INSTRUCTIONS FOR THE TASK: Each line of the listing that includes "dimensions" should be reported.

EXTRACTED RECORDS:
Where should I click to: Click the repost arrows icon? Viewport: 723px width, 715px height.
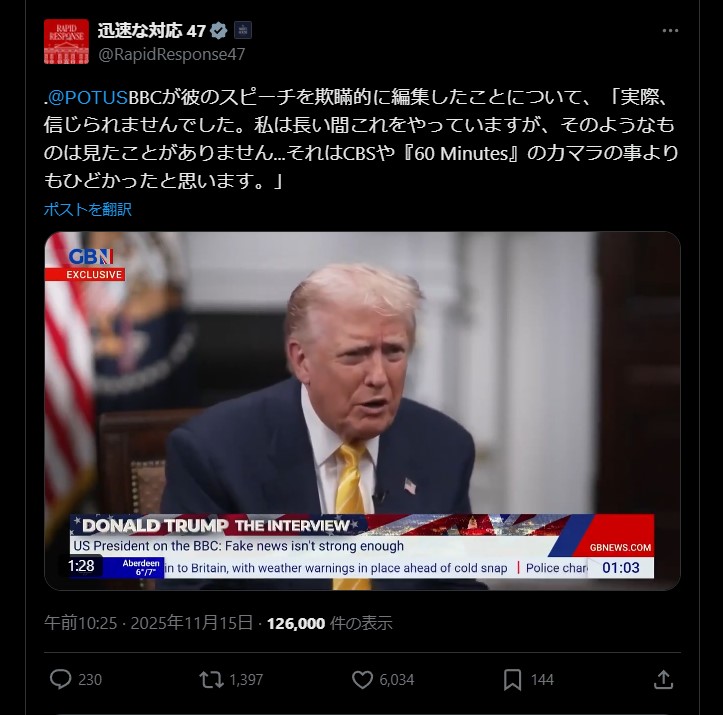[211, 680]
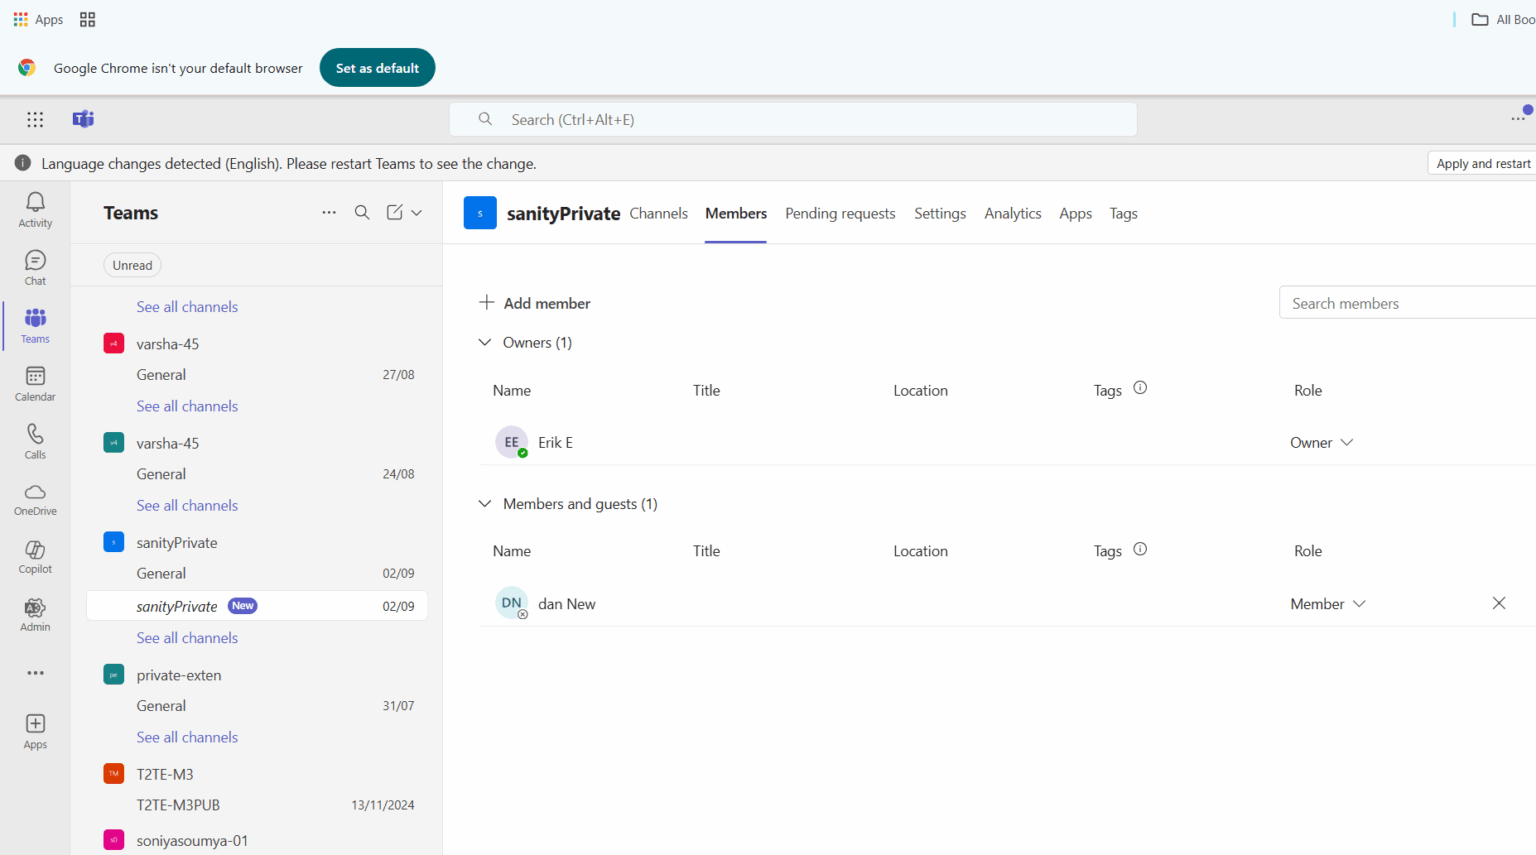Open the Admin section
The height and width of the screenshot is (855, 1536).
[x=35, y=613]
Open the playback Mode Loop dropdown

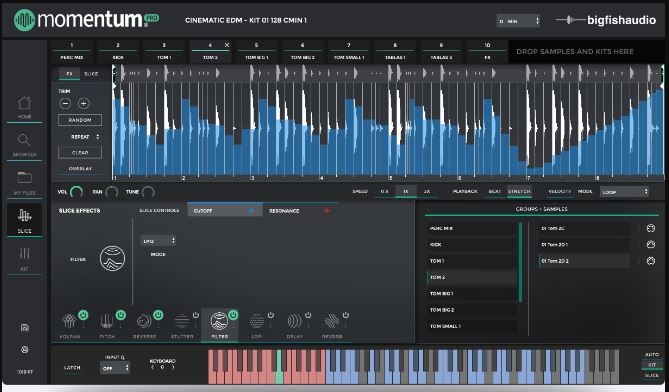coord(624,192)
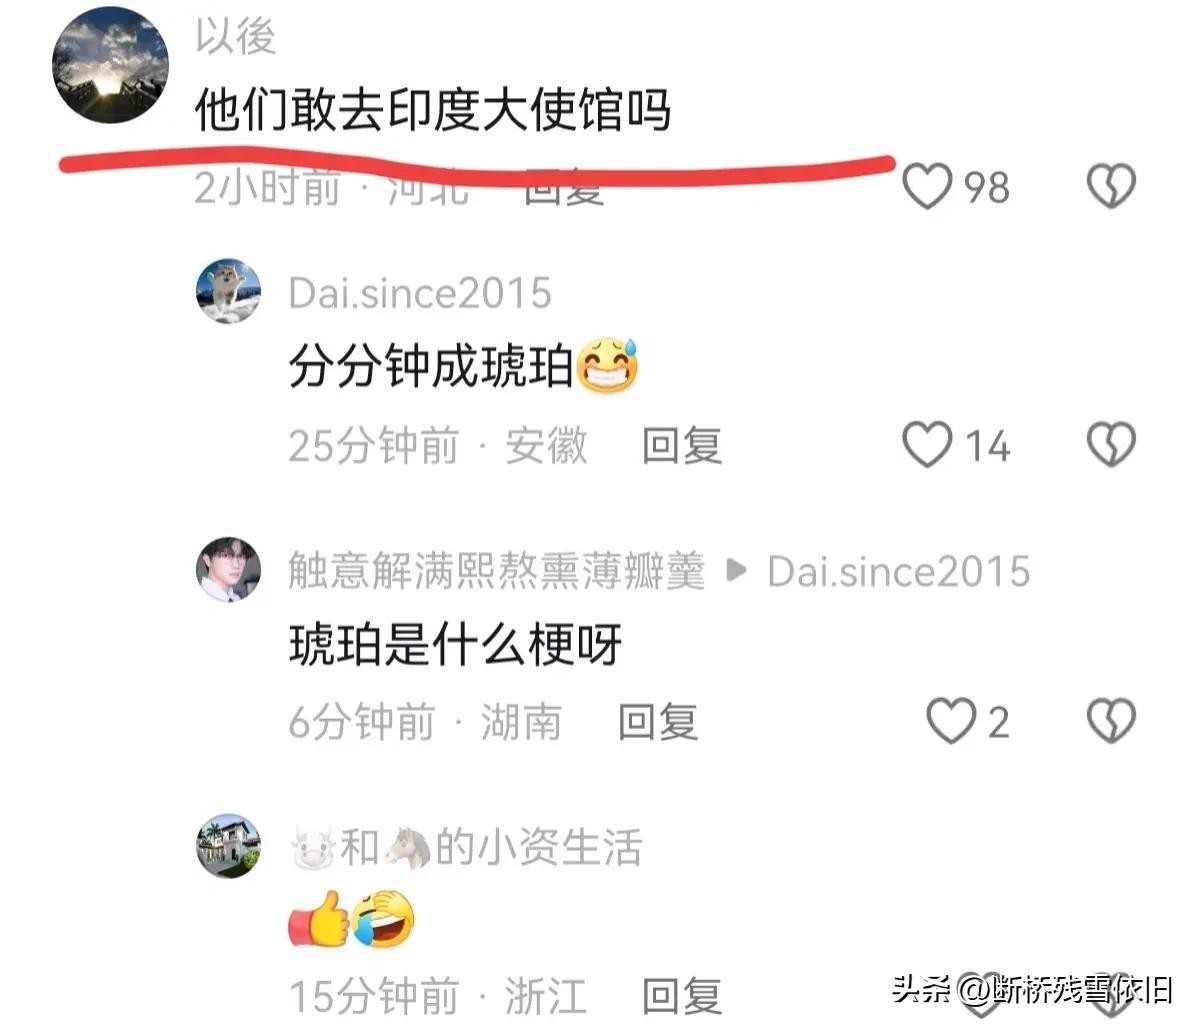Dislike the comment about 印度大使馆
This screenshot has height=1031, width=1200.
[1111, 186]
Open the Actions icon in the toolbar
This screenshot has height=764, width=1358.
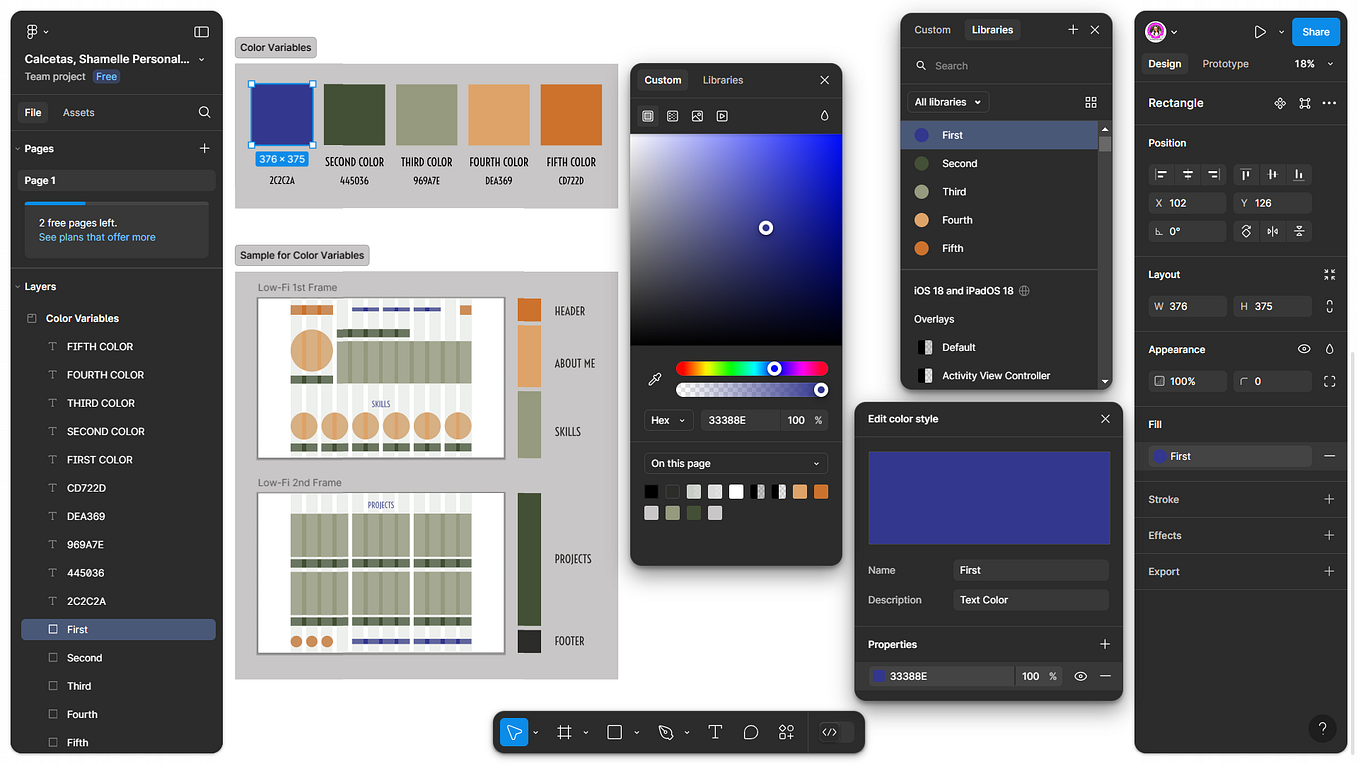(786, 732)
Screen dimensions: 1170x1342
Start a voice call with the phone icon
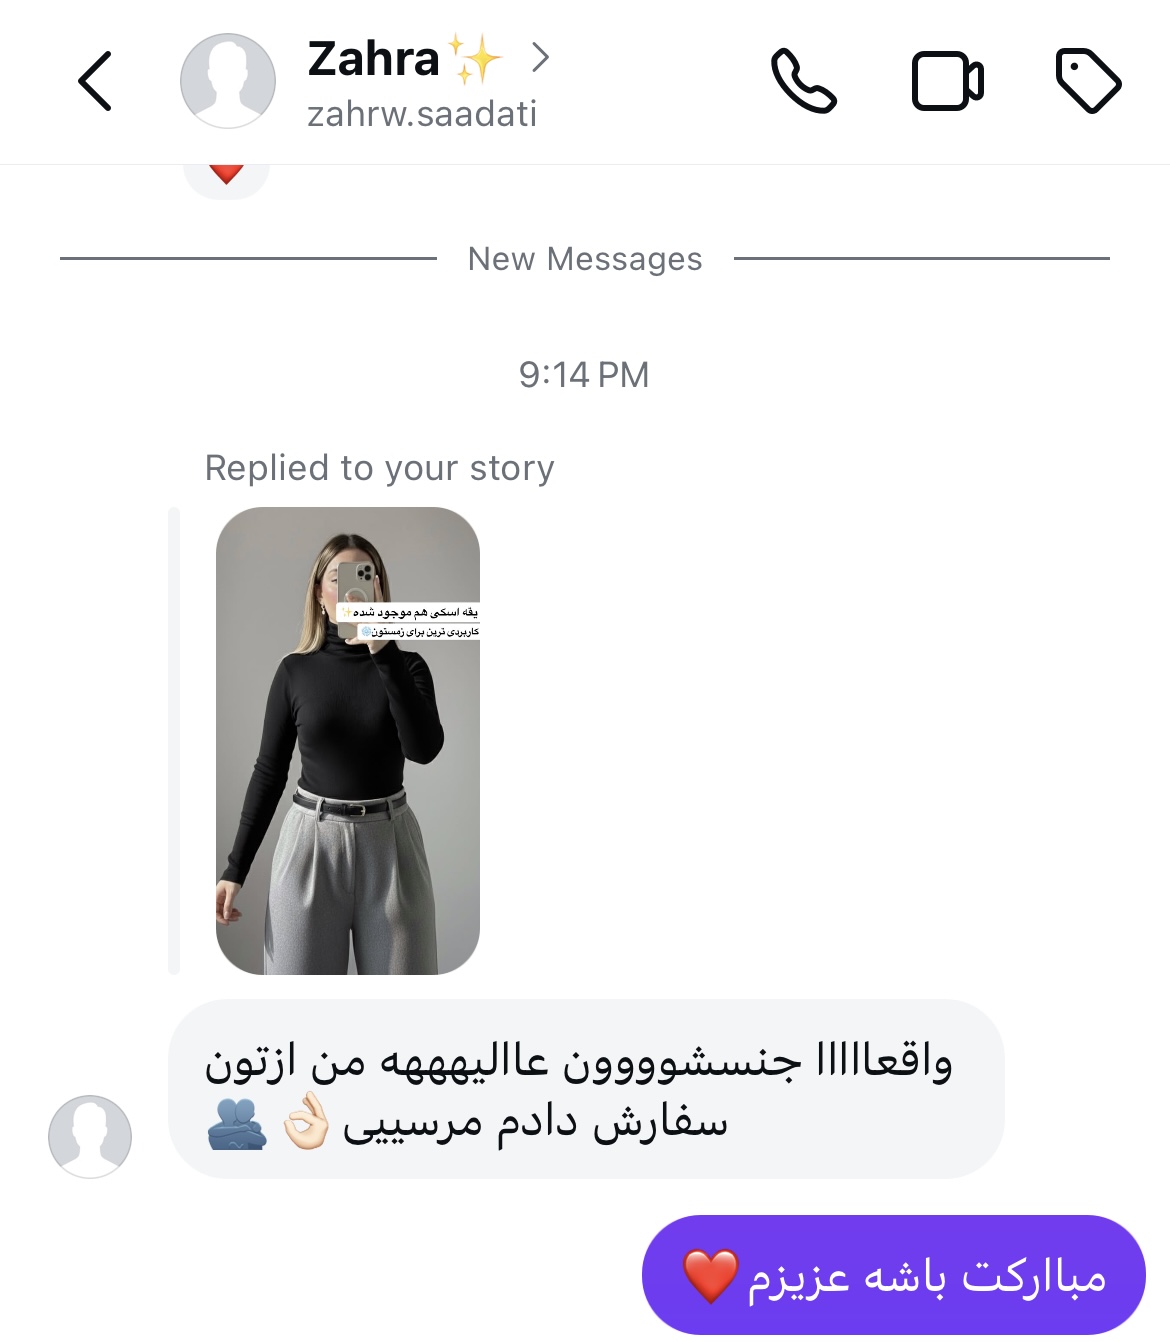[x=803, y=81]
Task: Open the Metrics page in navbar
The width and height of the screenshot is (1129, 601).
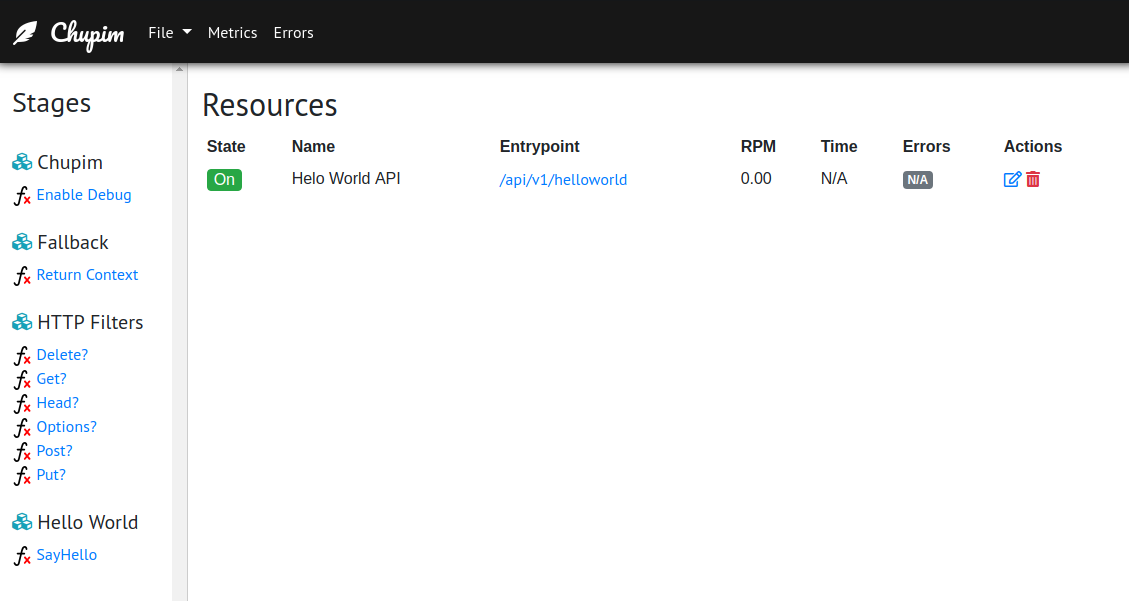Action: (x=232, y=33)
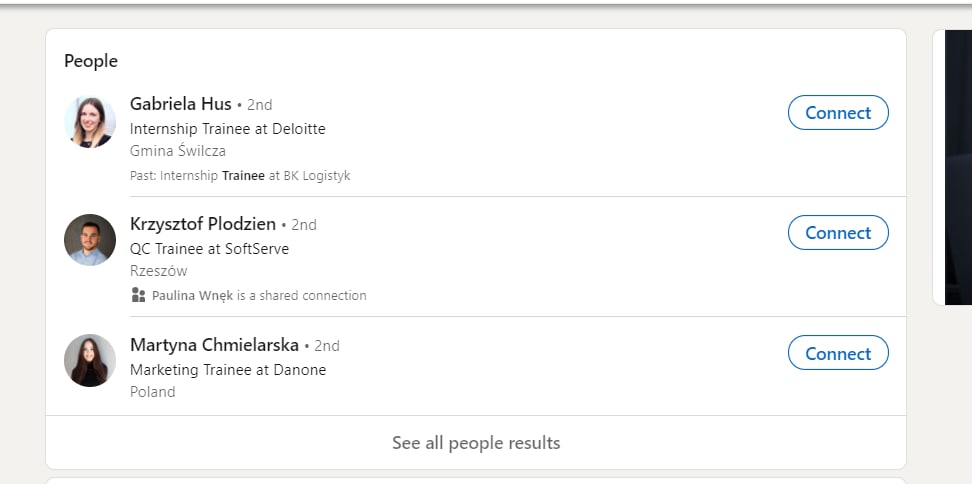Connect with Gabriela Hus
Image resolution: width=972 pixels, height=484 pixels.
tap(838, 112)
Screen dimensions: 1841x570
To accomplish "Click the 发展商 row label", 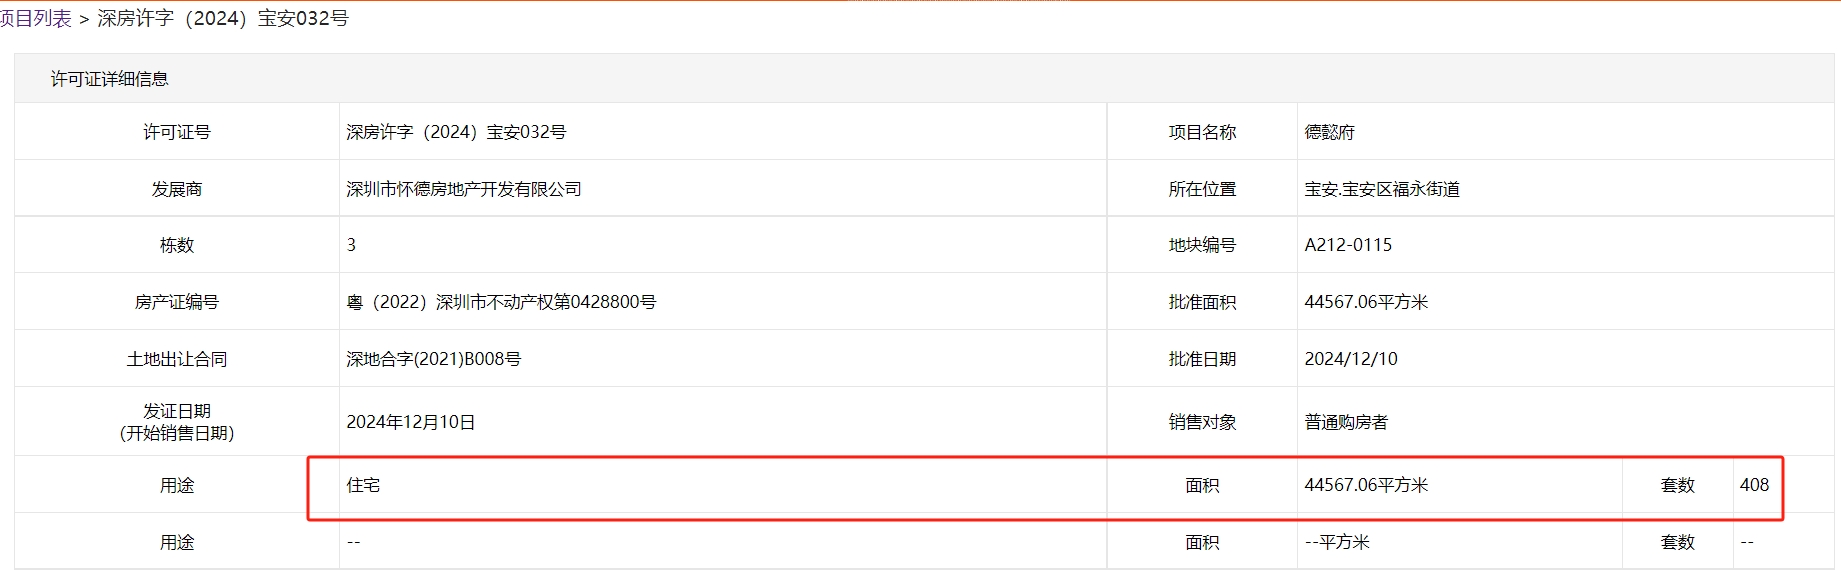I will pyautogui.click(x=177, y=189).
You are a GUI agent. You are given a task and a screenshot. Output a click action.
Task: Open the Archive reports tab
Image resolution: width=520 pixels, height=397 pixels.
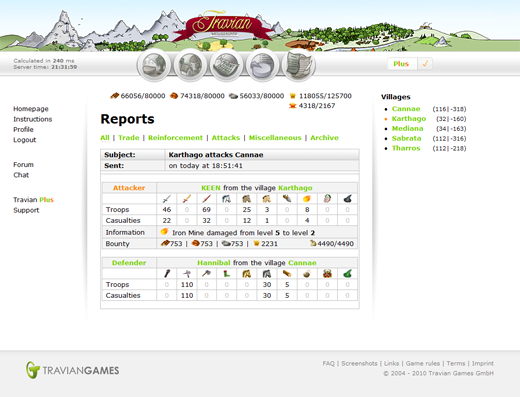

EXERCISE SOLUTION:
Screen dimensions: 1170x1342
Screen dimensions: 1841x570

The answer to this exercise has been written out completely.